Brian Williams in 2011 by David Shankbone, free to use under Creative Commons license CC BY 3.0 via Wikimedia Commons

Brian Williams in 2011 by David Shankbone, free to use under Creative Commons license CC BY 3.0 via Wikimedia Commons

Yesterday, I listened to a recent episode of Malcolm Gladwell’s Revisionist History podcast about a subject I’ve been interested in for a long time: how memory actually works and how that understanding relates to our relationship with the truth.

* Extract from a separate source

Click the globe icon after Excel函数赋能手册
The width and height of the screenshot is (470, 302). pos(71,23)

A few years ago, I wrote a short opinion piece that was, in part, about news anchorman Brian Williams’ disproven claims to be on a helicopter that was shot down over Iraq in 2003. In that piece, I favorably compared how Williams behaved in the wake of that scandal to the behavior of other media personalities who made similarly false or distorted claims. Unlike the other figures I criticized in that piece, I believe that Williams’ ready admission of his mistakes and his willingness to heap recriminations on himself reveal that he is, in fact, a person of integrity with a real respect for the truth.

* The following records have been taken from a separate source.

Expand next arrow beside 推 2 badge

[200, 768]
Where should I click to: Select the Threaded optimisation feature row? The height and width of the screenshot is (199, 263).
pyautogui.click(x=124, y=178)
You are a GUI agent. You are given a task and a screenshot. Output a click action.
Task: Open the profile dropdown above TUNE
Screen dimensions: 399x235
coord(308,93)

While listening to the podcast yesterday, I found that Gladwell agrees with my assessment and for many good reasons. In ‘Free Brian Williams’, Gladwell summarizes what we now know about the fungibility and therefore unreliability of memory, and applies this to a very good discussion of how we all should be careful about the claims we make, especially when we’re in a position to inform and influence the public. A very interesting listen…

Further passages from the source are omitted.